===== DATA FOR THIS EXERCISE =====

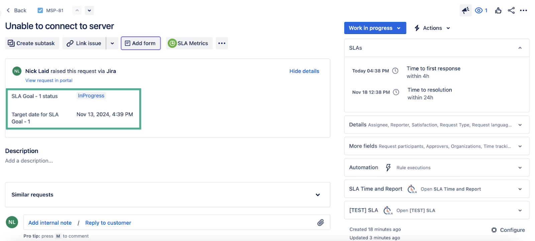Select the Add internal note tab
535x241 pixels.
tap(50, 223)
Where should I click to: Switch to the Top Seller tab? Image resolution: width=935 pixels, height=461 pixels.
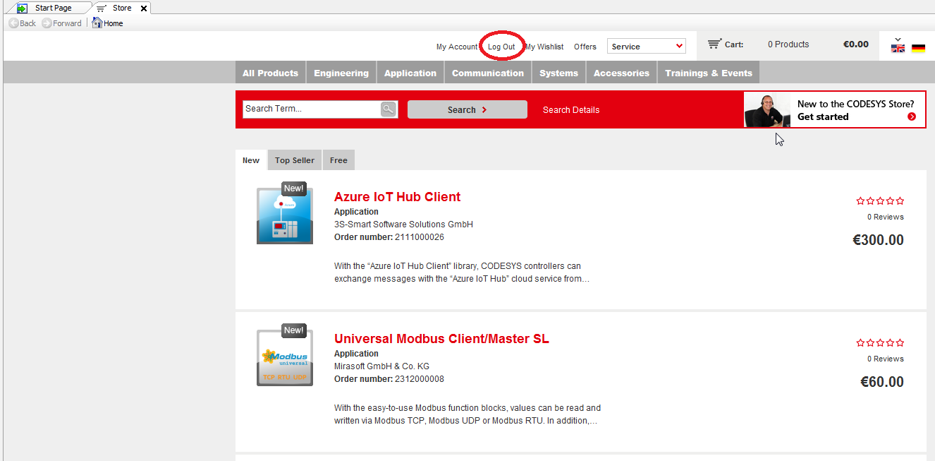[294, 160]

=====
===== DATA FOR THIS EXERCISE =====

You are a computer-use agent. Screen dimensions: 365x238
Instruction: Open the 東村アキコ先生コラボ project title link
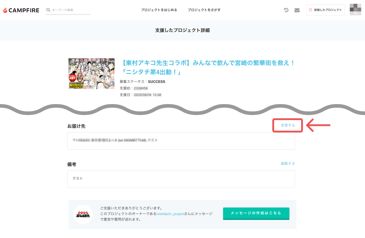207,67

=====
===== DATA FOR THIS EXERCISE =====

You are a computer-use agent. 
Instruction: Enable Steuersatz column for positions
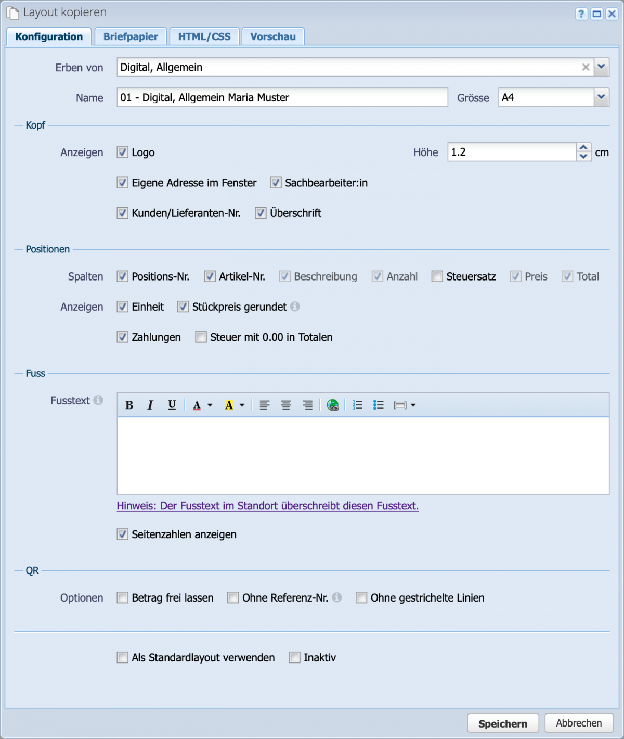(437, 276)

=====

# YOUR TASK
Extract each line from the listing above that contains the string "computer".

# WRITTEN SOLUTION
You are a computer-use agent. Screen dimensions: 365x238
You are a computer-use agent. 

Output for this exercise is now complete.